- Dataset records -

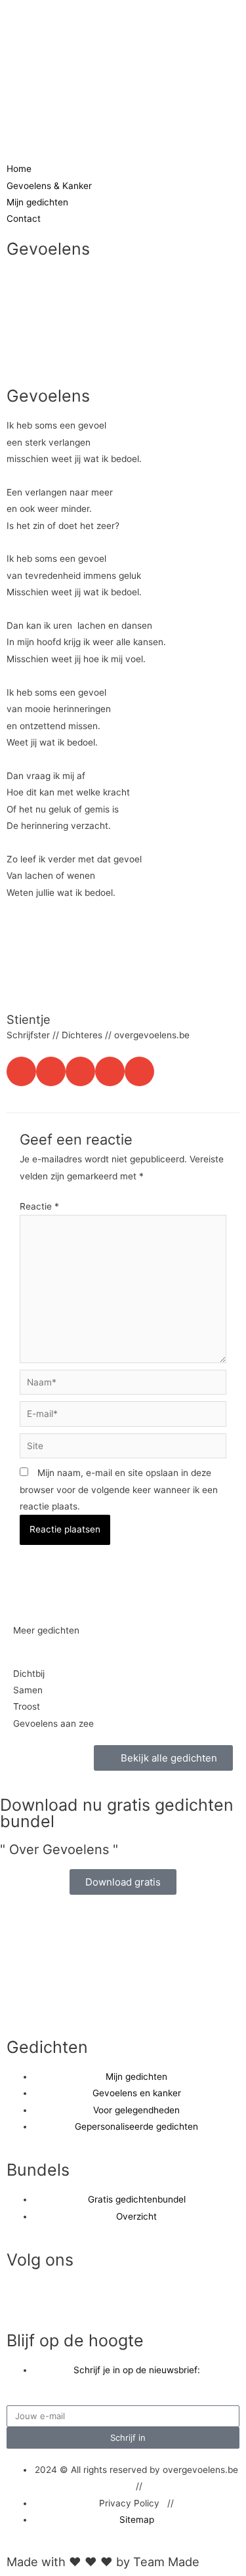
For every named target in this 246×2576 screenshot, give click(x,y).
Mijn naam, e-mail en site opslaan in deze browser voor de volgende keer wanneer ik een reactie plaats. (119, 1489)
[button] (21, 1071)
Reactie (39, 1206)
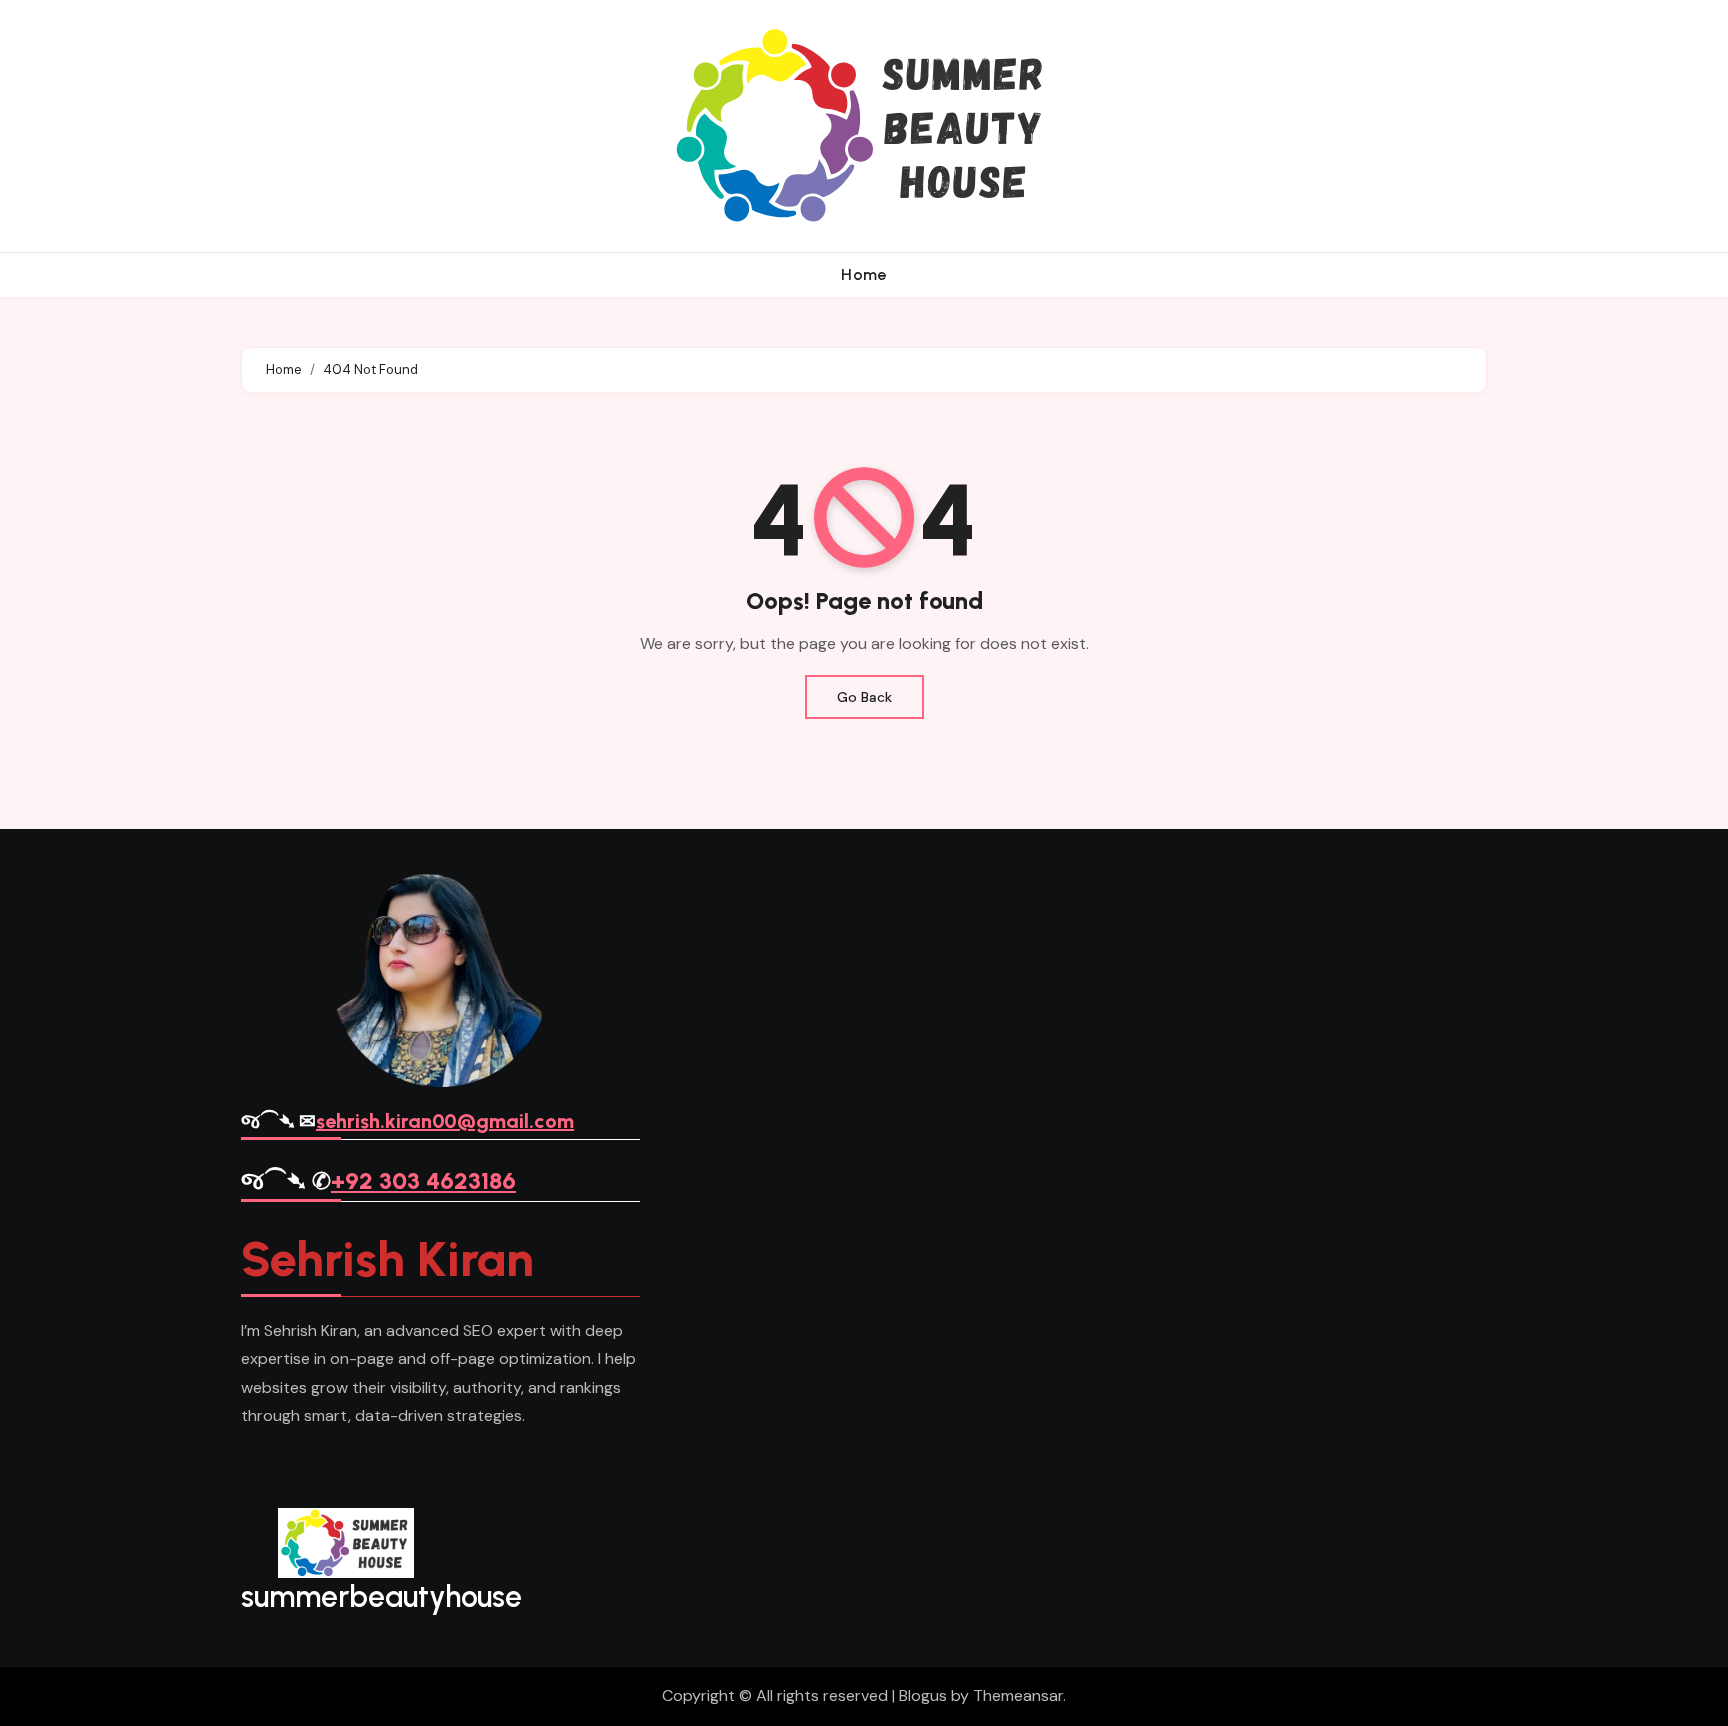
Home (864, 274)
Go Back (864, 697)
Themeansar (1018, 1695)
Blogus (923, 1695)
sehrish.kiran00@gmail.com (445, 1121)
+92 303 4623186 (423, 1180)
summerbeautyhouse (381, 1596)
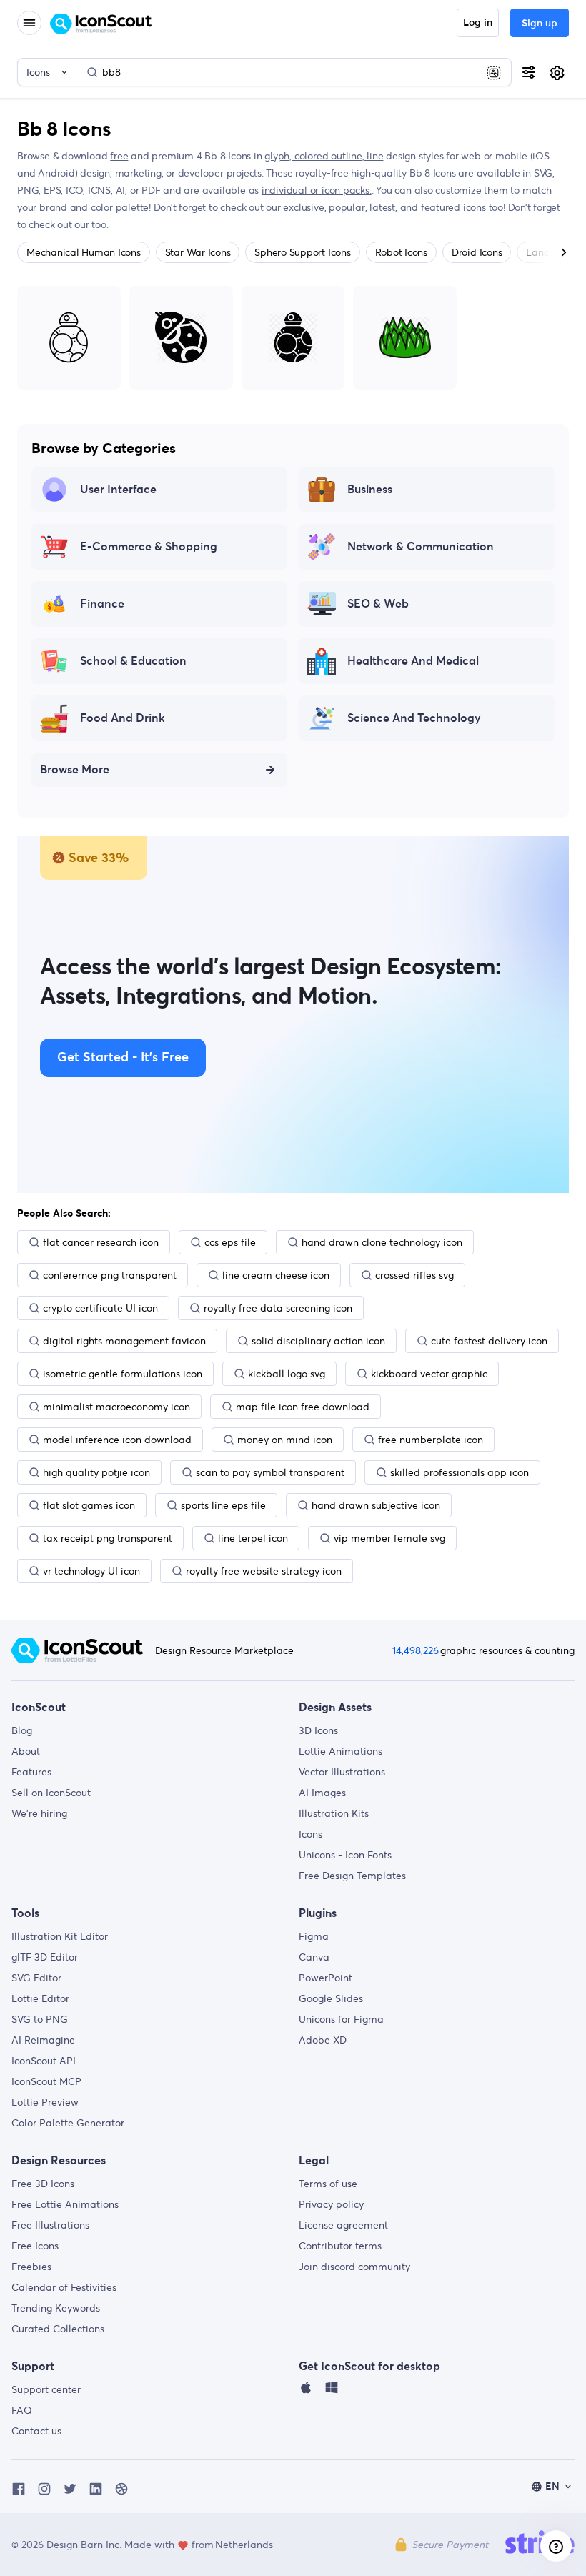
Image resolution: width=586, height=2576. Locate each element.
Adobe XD (323, 2039)
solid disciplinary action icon (318, 1340)
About (25, 1751)
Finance (102, 604)
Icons (310, 1834)
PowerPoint (325, 1977)
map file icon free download (302, 1406)
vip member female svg (389, 1538)
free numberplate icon (430, 1439)
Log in (477, 23)
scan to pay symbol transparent (270, 1472)
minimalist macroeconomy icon (116, 1406)
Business (369, 489)
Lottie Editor (40, 1998)
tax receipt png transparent (107, 1538)
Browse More (74, 770)
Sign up (539, 24)
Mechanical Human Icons (83, 252)
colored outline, (330, 155)
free (119, 155)
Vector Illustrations (342, 1771)
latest (382, 207)
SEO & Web (378, 604)
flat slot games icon (89, 1505)
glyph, (279, 155)
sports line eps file (223, 1505)
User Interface (118, 489)
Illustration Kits (334, 1813)
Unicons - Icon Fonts (345, 1854)
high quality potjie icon (96, 1472)
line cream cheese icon (275, 1275)
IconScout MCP (46, 2081)
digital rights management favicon (124, 1340)
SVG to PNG (39, 2019)
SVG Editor (36, 1977)
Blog (21, 1730)
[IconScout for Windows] (331, 2390)
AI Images (322, 1792)
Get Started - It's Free (123, 1057)
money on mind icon (284, 1439)
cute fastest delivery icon (489, 1340)
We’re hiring (39, 1813)
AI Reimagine (43, 2039)
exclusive (303, 207)
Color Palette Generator (67, 2122)
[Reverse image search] (494, 72)
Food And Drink (122, 718)
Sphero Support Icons (302, 252)
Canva (314, 1957)
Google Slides (331, 1998)
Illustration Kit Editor (59, 1936)
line (375, 155)
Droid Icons (477, 252)
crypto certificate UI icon (100, 1308)
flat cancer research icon (101, 1242)
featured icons (453, 207)
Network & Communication (420, 547)
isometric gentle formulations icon (122, 1373)
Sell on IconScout (51, 1792)
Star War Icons (198, 252)
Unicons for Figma (341, 2019)
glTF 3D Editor (44, 1957)
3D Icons (318, 1730)
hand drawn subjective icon (376, 1505)
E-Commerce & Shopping (148, 547)
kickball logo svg (286, 1373)
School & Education (133, 661)
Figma (314, 1936)
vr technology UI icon (91, 1571)
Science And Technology (414, 718)
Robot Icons (401, 252)
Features (31, 1771)
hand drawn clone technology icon (382, 1242)
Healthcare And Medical (413, 661)
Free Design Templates (352, 1875)
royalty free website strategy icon (264, 1571)
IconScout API (43, 2060)
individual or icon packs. (317, 190)
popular (347, 207)
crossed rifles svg (414, 1275)
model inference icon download (117, 1439)
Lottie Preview (45, 2102)
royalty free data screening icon (278, 1308)
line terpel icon (253, 1538)
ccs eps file (230, 1242)
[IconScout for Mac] (306, 2390)
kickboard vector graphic (429, 1373)
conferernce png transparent (110, 1275)
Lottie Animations (340, 1751)
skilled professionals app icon (459, 1472)
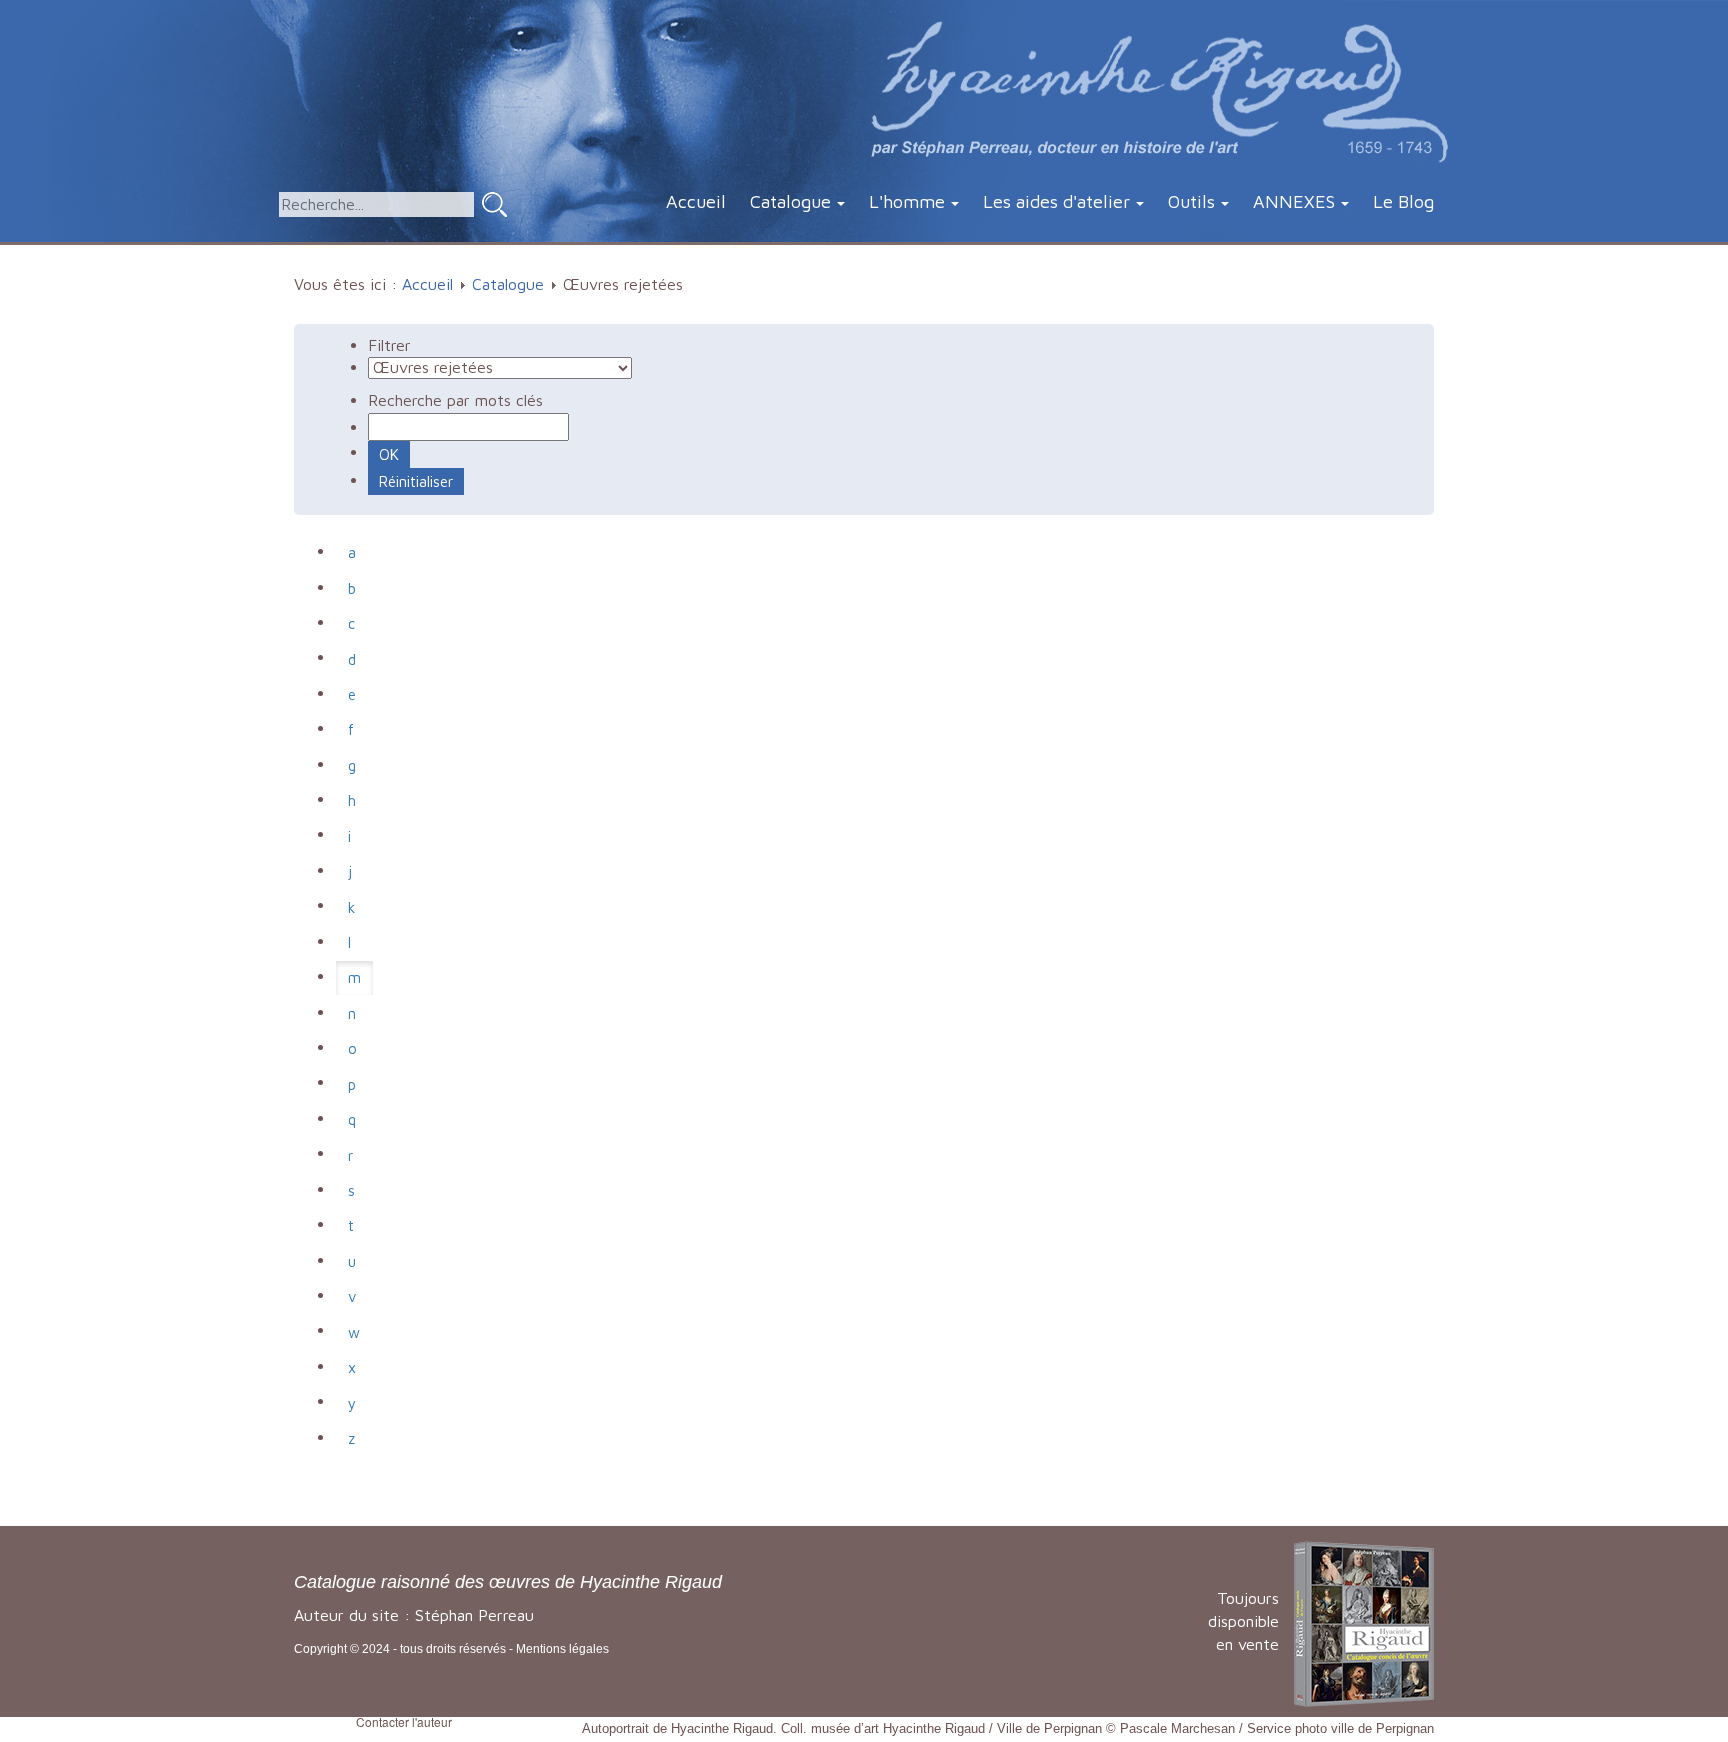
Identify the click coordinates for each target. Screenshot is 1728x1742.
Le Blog (1403, 201)
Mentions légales (562, 1649)
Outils (1191, 201)
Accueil (696, 201)
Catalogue (790, 201)
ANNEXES (1294, 201)
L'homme (907, 201)
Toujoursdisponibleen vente (1243, 1621)
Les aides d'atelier (1056, 201)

- The problem -
Please state how many lines hold the string "file" in the listing above, giving the figure alone.

- Exercise solution -
3